Arrive Courtepin, le mi-parcours. Je m’étais décidé pour relancer une fois le MDK, mais la lecture aléatoire de l’Ipod me gratifie de l’immense Haus der Lüge d’Einsturzende Neubauten. Je tremble et vibre sous la rythmique saccadée des berlinois, trop bon. Je passe mon gadget sur lecture suivie, la voix à Blixa m’accompagnera jusqu’à l’arrivée. Je suis assez mécontent de ma course, je ne vais pas vite, par contre, je suis assez content de ma course, pour la première fois, je tutoierai le rouge sur toute la longueur sans jamais le rejoindre. A défaut de courir vite j’apprends peu à peu à gérer mes courses, tout n’est donc pas à jeter dans l’Epi ! 

 

J’affronte donc serein la terrible montée de la Sonnaz, entre les 12 et 13ème kilomètres,ce lieu fameux qui permet à tout en chacun capable de courir  une fois dans sa vie 17.17 kilomètres de se prendre pour une star du tour de France. Je suis chaque fois surpris quand j’arrive là-haut. Les spectateurs sont massés sur 3 rangs, tapent dans le dos des coureurs débordent sur la route ne laissant plus qu’un étroit couloir pour les coureurs, c’est la fête et nous goûtons tous une fois à l’illusoire plaisir de se croire star. Ensuite, plus de réelles difficultés, les 4 derniers kilomètres sont plus ou moins plats. L’entrée dans Fribourg n’est pas très très belle, zones commerciales, passages sur l’autoroute et stations essences se succèdent alors qu’Einsturzende me scande des desobey it’s a law à répétitions sur leur hypnotique rythmique industrielles. Passage devant la cathédrale St-Nicolas, montée à fond de la rue de Lausanne et me voilà arrivé. Pas content de mon temps mais assez content de la manière dont j’ai géré mes réserves…

 

Je prend donc immédiatement la résolution de toujours fractionner de manière régulière…

3 commentaires

Commentaire de Jihem posté le 14-10-2008 à 21:34:00

Bravo Gabriel. "les 3 premiers mois de cette année me furent nécessaires pour réussir à courir 12 minutes sans arrêt" : Ca ca me laisse rêveur. Il en faut des efforts pour arriver là où tu es.
T'as pas essayé d'enlever l'ipod pour mieux écouter tes sensations ?

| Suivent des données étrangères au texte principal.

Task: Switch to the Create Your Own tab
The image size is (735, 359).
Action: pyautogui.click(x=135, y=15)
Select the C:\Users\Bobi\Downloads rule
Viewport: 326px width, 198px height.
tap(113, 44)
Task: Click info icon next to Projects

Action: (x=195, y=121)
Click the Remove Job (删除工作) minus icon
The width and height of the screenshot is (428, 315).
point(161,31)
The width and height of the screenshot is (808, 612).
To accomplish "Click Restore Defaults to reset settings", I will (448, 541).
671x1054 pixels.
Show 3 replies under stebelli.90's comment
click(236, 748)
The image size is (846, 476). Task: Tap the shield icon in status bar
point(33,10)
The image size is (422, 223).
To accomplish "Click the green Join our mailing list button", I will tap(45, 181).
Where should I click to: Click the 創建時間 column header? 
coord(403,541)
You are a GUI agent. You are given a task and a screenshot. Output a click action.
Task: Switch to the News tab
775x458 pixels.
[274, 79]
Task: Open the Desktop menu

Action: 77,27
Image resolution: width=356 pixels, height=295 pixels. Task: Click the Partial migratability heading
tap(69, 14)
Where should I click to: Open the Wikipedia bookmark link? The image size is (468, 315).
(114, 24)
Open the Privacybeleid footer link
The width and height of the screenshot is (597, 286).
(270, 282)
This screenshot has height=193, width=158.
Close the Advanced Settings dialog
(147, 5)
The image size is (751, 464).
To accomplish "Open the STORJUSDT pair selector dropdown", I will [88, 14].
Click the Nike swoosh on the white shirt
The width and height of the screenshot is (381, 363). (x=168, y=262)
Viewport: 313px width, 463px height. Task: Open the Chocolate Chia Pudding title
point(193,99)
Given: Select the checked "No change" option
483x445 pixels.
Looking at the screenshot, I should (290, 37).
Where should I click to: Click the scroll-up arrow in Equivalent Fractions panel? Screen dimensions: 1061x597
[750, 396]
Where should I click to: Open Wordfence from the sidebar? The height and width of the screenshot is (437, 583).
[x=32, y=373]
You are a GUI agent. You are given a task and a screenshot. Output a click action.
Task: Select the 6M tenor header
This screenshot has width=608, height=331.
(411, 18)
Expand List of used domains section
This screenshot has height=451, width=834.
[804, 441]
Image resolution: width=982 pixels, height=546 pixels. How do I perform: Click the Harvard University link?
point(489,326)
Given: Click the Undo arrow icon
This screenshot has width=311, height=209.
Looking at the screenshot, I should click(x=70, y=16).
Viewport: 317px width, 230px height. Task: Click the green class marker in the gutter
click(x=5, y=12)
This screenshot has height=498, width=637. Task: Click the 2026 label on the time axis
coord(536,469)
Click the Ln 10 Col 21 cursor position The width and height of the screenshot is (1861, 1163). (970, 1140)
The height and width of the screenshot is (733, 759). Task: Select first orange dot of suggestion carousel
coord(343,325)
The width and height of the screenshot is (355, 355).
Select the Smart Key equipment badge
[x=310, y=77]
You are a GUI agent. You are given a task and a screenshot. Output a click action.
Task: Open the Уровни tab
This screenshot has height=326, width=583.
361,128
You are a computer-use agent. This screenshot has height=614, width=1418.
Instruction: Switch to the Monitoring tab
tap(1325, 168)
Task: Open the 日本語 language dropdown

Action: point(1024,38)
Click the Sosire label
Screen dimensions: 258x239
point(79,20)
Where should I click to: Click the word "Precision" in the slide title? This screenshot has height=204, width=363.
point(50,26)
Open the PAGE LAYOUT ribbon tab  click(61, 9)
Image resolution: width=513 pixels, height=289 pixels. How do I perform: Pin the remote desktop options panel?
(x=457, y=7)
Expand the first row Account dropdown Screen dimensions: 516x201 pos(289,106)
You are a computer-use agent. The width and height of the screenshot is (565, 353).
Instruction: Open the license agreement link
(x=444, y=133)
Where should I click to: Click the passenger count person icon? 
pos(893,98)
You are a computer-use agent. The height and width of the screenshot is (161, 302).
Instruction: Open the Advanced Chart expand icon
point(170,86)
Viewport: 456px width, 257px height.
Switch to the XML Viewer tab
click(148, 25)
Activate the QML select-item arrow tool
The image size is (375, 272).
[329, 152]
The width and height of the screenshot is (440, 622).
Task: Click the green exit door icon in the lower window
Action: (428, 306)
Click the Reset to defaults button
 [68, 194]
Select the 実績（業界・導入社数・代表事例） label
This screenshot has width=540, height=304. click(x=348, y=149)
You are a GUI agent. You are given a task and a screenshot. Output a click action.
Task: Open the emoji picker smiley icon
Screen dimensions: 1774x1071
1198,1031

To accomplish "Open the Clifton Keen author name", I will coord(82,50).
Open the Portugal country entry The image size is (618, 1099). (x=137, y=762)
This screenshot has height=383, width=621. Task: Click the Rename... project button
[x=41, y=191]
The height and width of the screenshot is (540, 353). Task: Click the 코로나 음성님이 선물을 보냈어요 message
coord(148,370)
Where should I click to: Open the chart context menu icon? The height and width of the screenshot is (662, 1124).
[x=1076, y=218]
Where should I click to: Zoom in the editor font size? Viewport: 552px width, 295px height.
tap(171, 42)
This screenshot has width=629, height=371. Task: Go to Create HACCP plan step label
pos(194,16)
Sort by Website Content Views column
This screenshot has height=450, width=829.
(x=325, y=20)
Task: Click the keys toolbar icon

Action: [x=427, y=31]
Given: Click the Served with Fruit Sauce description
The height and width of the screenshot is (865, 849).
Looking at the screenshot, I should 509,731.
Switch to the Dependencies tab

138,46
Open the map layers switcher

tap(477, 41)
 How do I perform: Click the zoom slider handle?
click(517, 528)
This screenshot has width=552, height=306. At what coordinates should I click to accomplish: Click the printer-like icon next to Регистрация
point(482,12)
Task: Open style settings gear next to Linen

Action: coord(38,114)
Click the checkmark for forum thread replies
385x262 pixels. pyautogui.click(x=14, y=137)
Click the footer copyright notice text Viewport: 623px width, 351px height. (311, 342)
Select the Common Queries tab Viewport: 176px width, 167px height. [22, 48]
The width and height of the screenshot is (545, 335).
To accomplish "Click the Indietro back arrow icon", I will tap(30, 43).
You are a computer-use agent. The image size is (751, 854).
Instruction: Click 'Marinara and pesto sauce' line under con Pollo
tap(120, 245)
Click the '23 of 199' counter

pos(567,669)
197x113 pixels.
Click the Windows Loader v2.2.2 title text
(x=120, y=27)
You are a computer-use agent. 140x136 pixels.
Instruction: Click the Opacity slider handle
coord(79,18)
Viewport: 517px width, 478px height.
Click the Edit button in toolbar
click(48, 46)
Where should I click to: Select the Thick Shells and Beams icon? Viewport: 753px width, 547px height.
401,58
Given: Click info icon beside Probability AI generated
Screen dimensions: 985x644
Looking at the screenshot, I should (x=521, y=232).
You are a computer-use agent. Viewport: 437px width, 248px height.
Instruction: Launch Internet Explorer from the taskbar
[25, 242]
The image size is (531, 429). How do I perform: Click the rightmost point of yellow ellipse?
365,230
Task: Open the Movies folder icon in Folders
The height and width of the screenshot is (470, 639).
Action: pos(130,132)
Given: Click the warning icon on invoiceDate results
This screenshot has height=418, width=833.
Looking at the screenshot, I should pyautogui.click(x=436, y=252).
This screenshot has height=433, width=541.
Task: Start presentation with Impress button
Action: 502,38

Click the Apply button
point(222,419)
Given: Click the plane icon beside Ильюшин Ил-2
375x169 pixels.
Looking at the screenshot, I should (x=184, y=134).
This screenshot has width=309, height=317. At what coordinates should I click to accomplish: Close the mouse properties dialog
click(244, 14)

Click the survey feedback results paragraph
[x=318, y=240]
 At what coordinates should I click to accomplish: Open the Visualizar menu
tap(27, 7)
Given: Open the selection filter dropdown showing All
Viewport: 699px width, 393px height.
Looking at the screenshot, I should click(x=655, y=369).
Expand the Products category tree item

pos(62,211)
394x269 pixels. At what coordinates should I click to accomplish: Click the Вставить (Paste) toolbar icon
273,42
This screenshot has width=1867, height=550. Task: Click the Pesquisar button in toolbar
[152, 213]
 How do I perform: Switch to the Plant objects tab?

Commentaire de Le Lutin d'Ecouves posté le 14-10-2008 à 22:40:00

J'ai moi même essayé MDK suivi de Attahk au semi-marathon nature de la Drôme. Plutôt efficace... Sinon, on pourra reparler de l'enseignement de l'histoire. Chaque pays a son parcours, en France, il s'agissait d'abord de construire une nation qui n'existait pas vraiment et de consolider une république très fragile. Cela ne vaut -il pas mieux que de construire une nation sur des motifs religieux ?

Commentaire de seapen posté le 15-10-2008 à 16:56:00

Toujours aussi savoureux tes récits. Et surtout ne te retiens pas d'apprécier ces moments où tu es star sous les acclamations du public. ce n'est pas seulement une illusion. Même si ça ne dure pas longtemps. Salutations.